The Synchrony Dimension

Orthogonal to the failure model is the timing model:

The same failure model has different solvability under different synchrony assumptions. FLP proves consensus is impossible under pure asynchrony with even one crash-stop failure. Under partial synchrony, the same crash-stop failure is tolerable (Raft, Paxos). Under full synchrony, even Byzantine consensus has straightforward solutions.

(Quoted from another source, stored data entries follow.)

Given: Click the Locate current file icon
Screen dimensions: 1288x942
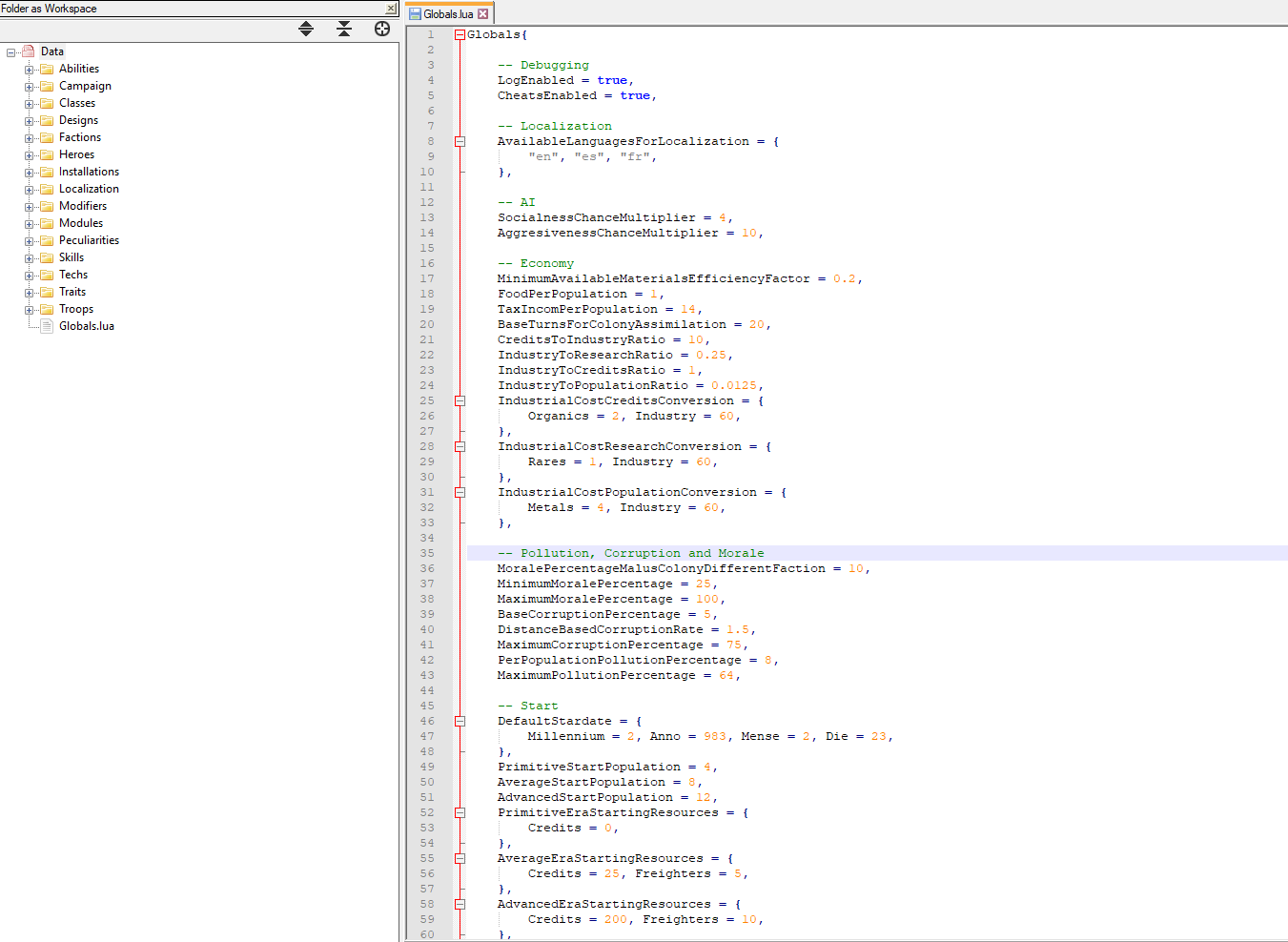Looking at the screenshot, I should 382,29.
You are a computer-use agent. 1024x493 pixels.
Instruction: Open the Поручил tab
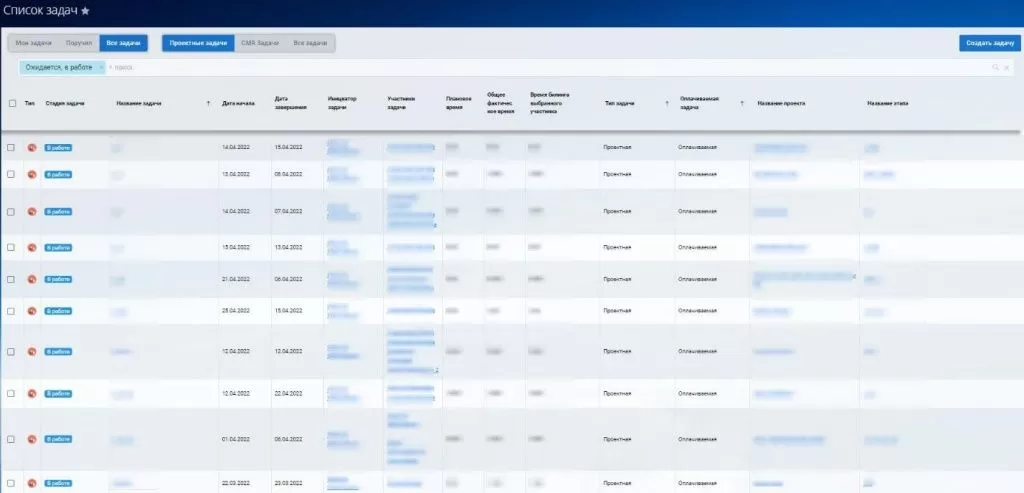pyautogui.click(x=79, y=43)
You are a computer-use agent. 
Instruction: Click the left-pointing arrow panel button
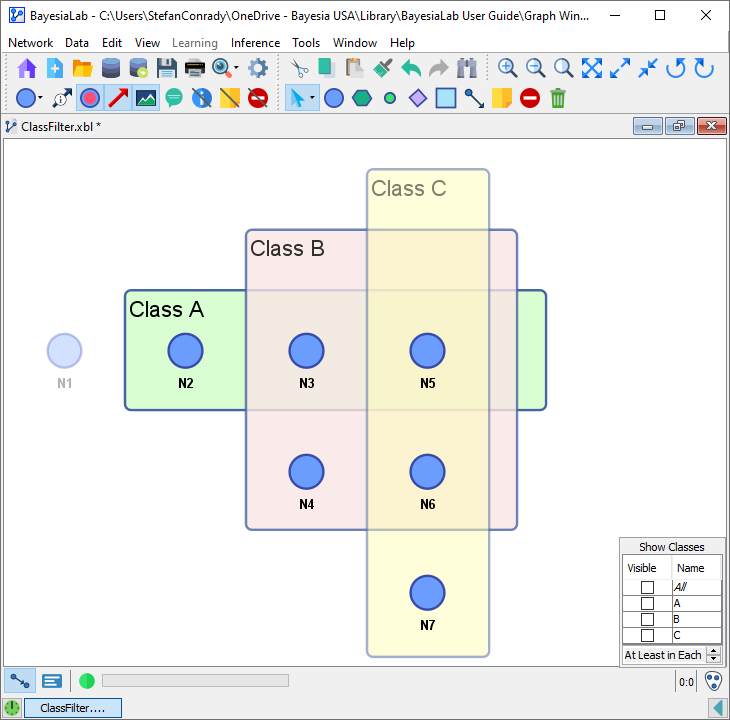[717, 708]
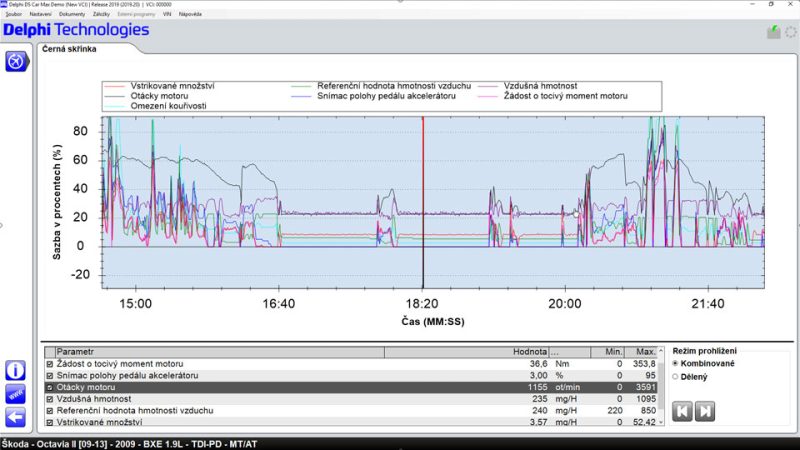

Real networks are partially synchronous. Designing as if they were synchronous is the source of many production bugs ("our timeout was 100ms because we measured 5ms in steady state"). Designing as if they were asynchronous is theoretically pure but operationally wasteful (you can never use a timeout).

Choosing a Model

A practical sequence:

1. What do my nodes actually do when they fail? Get an operational data point — crash logs, post-mortems, on-call experience. Pure crashes? Slow nodes? Asymmetric partitions?

2. What is the trust boundary? Internal services with the same operator: crash-recovery is enough. Multi-tenant or multi-organization with adversaries: Byzantine.

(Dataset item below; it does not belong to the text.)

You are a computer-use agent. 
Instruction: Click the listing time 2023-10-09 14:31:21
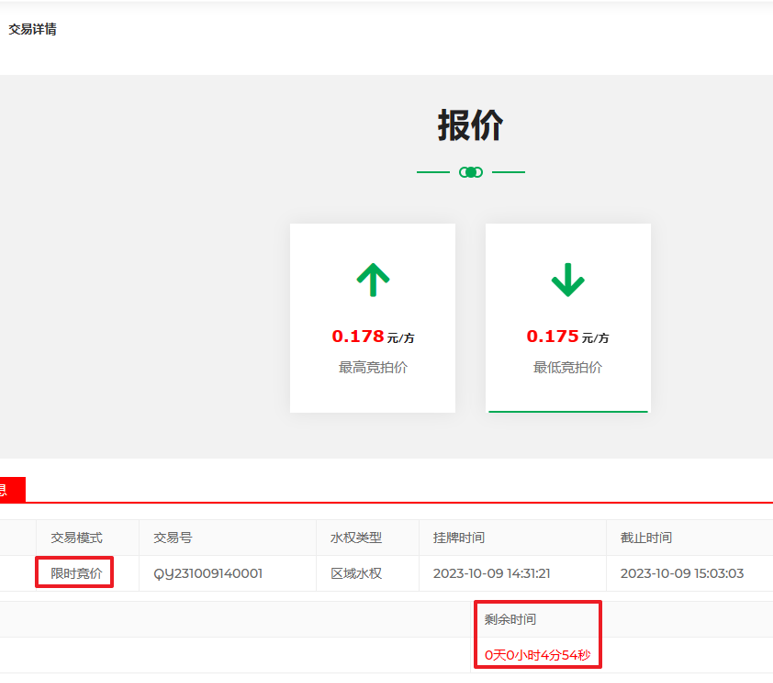[x=494, y=574]
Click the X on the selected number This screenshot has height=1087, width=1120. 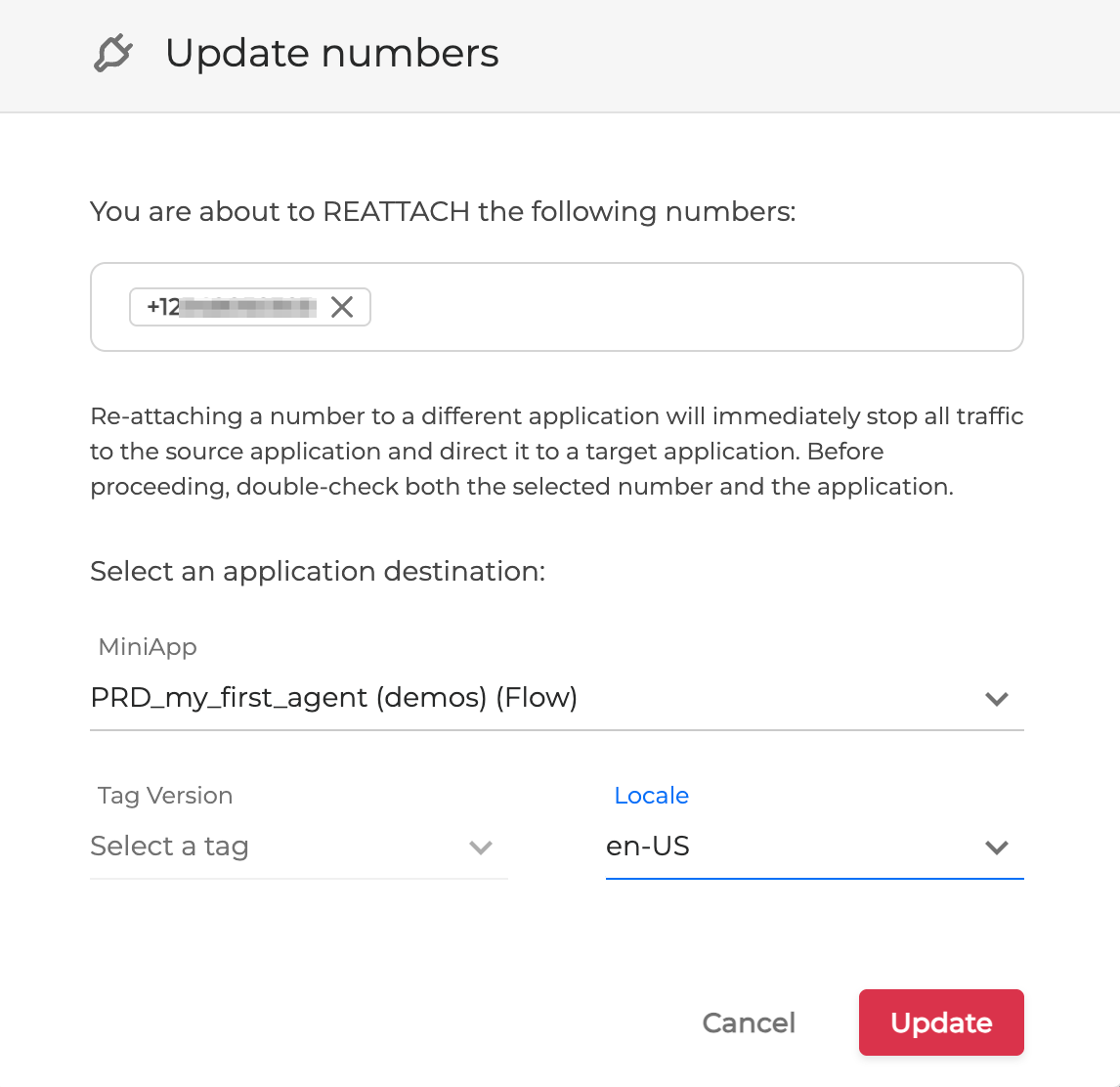tap(342, 307)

3. What synchrony can I assume? Same datacenter: partial synchrony is safe to assume. Cross-region: partial synchrony with longer bounds. Internet-facing: closer to asynchronous.

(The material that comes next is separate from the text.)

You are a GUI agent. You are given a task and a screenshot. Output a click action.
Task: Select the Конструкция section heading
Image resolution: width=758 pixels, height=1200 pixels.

4. What is the cost of overstating the model? Designing for Byzantine when crash-recovery would suffice doubles the message count and the latency. Designing for crash-stop when omission failures happen costs you stuck clusters in production.

Common Mistakes

• Assuming crash-stop in a slow-node world. The protocol works in tests, fails in production when one disk gets slow.
• Ignoring asymmetric partitions. Many implementations of failure detectors assume symmetric communication. Test with iptables rules that drop one direction. See Membership & Failure Detection for the protocols that handle this correctly.
• "It is fine because we have monitoring." Monitoring tells you after the failure mode bit you. A correct failure model design tolerates the failure before the alert fires.
• Treating disk corruption as out-of-scope. Modern filesystems and disks fail silently more often than people expect. ZFS-style checksums, application-level checksums, and end-to-end verification are not paranoia.
• Assuming Byzantine when crash-recovery would do. Adds operational complexity and latency for no safety gain in single-operator systems.

Further Reading

• Hadzilacos & Toueg, A Modular Approach to Fault-Tolerant Broadcasts and Related Problems (1994) — foundational taxonomy of failure types.
• Cristian, Understanding Fault-Tolerant Distributed Systems (CACM 1991) — the canonical practitioner introduction.
• Lamport, Shostak, Pease, The Byzantine Generals Problem (TOPLAS 1982) — the founding Byzantine paper.
• Castro & Liskov, Practical Byzantine Fault Tolerance (OSDI 1999) — the algorithm that made BFT shippable.
• Bailis, Network is Reliable — operational data on what failures actually look like in production.

Pre-commit Checklist

• For every "this protocol tolerates N failures" claim in my system, do I know which kind of failure?
• Have I tested the slow-node case (sleep injection, slow disk simulation), not just the crash case?
• Have I tested asymmetric partitions (one-way packet drop), not just symmetric ones?
• Is my failure detection separate signals for "slow" and "dead"? They should not collapse into one.
• If my model assumes "crash-stop," is the actual operational reality crash-recovery? (Almost certainly yes — recheck.)
• For untrusted-participant systems, have I weighed BFT vs trusted-coordinator vs cryptographic-attestation approaches?